**What is expected**: Retype every line of the listing below without changing a single character.

--- START Listed records ---

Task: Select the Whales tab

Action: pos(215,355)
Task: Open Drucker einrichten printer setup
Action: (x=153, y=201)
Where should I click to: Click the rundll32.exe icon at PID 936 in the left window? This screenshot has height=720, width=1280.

--- END Listed records ---

**Task output**:
Task: Select the Whales tab

Action: pos(215,355)
Task: Open Drucker einrichten printer setup
Action: (x=153, y=201)
Where should I click to: Click the rundll32.exe icon at PID 936 in the left window? This screenshot has height=720, width=1280.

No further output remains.